OGH: Nichtige Schlichtungsklausel im Arbeitsvertrag

Benn-Ibler Rechtsanwälte

Der Oberste Gerichtshof (OGH) hat entschieden, dass eine Klausel in einem Arbeitsvertrag nichtig ist, wenn nur der Dienstnehmer, nicht aber der Dienstgeber, verpflichtet ist, vor Anrufung eines Gerichts eine Schlichtungsstelle einzuschalten.

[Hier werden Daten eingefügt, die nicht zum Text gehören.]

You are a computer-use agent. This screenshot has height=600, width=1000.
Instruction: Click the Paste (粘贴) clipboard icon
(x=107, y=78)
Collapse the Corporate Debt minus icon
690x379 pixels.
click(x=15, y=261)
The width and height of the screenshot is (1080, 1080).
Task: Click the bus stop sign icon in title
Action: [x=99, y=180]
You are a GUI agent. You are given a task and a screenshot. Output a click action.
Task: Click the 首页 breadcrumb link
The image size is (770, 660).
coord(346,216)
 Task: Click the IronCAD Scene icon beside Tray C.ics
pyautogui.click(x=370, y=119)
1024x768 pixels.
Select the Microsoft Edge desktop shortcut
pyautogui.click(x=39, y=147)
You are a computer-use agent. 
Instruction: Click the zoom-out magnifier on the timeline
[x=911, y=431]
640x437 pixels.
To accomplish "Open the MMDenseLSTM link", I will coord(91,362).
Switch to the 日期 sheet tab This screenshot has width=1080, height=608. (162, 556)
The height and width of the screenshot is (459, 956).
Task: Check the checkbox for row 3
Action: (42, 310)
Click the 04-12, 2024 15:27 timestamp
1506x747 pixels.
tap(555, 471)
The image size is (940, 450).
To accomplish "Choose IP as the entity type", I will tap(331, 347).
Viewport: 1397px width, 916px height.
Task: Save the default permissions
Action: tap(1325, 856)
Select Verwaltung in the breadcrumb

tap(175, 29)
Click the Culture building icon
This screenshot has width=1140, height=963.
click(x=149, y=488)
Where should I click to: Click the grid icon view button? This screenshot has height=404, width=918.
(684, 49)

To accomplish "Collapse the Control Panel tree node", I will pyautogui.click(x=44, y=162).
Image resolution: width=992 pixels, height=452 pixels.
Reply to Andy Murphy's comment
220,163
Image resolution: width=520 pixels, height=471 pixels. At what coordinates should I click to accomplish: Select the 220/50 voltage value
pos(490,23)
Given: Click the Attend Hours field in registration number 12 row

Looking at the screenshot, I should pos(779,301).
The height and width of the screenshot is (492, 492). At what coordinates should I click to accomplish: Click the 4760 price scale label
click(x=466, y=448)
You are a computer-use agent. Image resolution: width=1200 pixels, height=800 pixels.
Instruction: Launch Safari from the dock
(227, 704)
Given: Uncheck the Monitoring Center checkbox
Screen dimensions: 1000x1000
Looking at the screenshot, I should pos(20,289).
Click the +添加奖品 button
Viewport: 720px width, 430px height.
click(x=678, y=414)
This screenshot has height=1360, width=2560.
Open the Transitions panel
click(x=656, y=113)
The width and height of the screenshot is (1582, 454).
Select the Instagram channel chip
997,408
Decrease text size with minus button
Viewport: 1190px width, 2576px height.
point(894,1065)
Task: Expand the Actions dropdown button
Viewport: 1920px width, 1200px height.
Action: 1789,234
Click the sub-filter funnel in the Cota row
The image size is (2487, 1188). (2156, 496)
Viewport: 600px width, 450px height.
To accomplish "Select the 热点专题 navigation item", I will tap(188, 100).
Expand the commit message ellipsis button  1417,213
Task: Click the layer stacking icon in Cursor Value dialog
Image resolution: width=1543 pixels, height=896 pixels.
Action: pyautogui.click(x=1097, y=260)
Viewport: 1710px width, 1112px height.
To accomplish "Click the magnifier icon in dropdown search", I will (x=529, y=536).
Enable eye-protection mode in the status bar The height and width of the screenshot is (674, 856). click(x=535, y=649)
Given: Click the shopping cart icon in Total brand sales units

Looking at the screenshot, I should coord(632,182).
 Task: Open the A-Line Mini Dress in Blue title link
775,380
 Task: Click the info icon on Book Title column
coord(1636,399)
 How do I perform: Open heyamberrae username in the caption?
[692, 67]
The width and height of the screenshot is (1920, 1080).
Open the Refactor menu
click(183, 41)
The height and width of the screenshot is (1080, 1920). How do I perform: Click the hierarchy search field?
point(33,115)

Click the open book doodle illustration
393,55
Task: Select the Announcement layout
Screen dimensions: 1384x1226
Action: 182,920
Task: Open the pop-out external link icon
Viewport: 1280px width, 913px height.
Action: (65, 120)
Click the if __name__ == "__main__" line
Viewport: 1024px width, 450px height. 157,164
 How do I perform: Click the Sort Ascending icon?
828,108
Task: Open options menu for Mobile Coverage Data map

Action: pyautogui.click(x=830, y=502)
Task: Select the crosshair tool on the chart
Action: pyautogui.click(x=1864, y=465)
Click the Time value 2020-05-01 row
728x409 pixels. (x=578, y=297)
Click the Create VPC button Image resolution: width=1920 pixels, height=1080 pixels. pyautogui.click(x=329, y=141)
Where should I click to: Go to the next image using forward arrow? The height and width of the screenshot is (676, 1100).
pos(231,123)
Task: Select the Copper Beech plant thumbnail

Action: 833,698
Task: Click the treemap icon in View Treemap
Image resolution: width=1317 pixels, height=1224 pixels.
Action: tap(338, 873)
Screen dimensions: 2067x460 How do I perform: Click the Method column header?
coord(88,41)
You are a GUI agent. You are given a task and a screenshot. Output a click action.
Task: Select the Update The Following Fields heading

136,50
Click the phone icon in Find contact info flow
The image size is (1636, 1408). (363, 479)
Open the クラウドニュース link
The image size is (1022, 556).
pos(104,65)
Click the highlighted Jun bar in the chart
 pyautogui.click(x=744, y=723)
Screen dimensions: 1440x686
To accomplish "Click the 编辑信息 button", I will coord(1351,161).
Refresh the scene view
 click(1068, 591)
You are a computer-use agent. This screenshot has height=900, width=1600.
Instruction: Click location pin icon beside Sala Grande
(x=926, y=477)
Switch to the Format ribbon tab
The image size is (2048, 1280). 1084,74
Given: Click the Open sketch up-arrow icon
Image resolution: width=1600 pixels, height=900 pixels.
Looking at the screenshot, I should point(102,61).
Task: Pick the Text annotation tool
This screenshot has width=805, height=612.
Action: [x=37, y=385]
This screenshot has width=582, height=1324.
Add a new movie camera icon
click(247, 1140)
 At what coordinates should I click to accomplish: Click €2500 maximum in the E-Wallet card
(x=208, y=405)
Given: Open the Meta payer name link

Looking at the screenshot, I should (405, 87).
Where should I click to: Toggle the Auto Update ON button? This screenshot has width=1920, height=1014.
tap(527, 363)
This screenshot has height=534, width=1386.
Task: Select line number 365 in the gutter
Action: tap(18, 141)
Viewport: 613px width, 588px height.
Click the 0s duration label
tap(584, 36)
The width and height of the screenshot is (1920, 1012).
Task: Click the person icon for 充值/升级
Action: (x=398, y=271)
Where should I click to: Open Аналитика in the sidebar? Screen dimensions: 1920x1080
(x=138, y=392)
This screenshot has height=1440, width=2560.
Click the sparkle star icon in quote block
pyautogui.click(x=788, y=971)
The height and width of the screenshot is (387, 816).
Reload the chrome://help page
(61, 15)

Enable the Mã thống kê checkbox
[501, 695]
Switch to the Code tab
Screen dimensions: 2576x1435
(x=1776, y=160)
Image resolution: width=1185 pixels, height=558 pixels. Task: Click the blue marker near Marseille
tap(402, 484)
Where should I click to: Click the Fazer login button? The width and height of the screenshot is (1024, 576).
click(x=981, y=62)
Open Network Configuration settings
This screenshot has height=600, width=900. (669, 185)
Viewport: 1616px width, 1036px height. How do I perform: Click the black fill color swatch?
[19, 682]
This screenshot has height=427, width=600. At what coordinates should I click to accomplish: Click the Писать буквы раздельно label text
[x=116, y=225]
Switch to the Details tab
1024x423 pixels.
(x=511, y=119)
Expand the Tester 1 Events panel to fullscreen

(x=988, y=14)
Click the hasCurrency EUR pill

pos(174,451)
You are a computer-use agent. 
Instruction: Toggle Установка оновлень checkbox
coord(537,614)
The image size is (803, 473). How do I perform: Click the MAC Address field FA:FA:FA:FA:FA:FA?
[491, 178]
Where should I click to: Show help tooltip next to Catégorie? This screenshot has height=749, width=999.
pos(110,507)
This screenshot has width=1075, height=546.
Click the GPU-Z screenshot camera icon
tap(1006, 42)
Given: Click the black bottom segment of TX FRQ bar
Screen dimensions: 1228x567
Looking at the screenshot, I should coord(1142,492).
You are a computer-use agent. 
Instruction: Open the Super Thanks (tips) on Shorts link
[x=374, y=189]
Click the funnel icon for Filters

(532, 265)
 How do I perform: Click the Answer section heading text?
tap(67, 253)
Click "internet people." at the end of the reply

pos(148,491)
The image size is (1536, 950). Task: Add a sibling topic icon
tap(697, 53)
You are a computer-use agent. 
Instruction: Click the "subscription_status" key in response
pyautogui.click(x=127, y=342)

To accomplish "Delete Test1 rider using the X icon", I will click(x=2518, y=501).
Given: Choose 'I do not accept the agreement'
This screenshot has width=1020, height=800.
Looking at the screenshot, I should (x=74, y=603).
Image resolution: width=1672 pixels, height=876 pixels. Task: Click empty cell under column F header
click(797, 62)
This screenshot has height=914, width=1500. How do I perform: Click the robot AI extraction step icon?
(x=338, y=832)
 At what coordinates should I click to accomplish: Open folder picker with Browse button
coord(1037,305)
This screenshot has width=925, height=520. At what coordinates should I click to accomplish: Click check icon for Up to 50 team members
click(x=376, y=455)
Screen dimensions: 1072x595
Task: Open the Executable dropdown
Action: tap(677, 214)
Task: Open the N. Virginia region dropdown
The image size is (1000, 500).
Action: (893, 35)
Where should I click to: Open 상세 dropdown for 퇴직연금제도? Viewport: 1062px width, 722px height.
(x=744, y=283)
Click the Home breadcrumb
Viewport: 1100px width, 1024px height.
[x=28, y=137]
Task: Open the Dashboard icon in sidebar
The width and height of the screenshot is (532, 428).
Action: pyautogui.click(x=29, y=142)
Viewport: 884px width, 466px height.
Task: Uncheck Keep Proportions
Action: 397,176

Im vorliegenden Fall verpflichtete sich der Arbeitnehmer im Dienstvertrag dazu, sämtliche Streitigkeiten aus dem Dienstvertrag vor Inanspruchnahme eines zuständigen Gerichts an eine Schlichtungsstelle heranzutragen. Für den Dienstgeber bestand eine derartige Klausel nicht. Der Vertrag enthielt auch keine Fristen, ab wann ein ordentliches Gericht angerufen werden kann.

Im Ausgangsverfahren klagte der Dienstnehmer den Dienstgeber ua auf Zahlung von Provisionen, sowie auf Ausstellung eines Dienstzeugnisses. Der Kläger beruft sich dabei auf die Nichtigkeit der Schlichtungsvereinbarung. Die unteren Instanzen wiesen die Klage ab.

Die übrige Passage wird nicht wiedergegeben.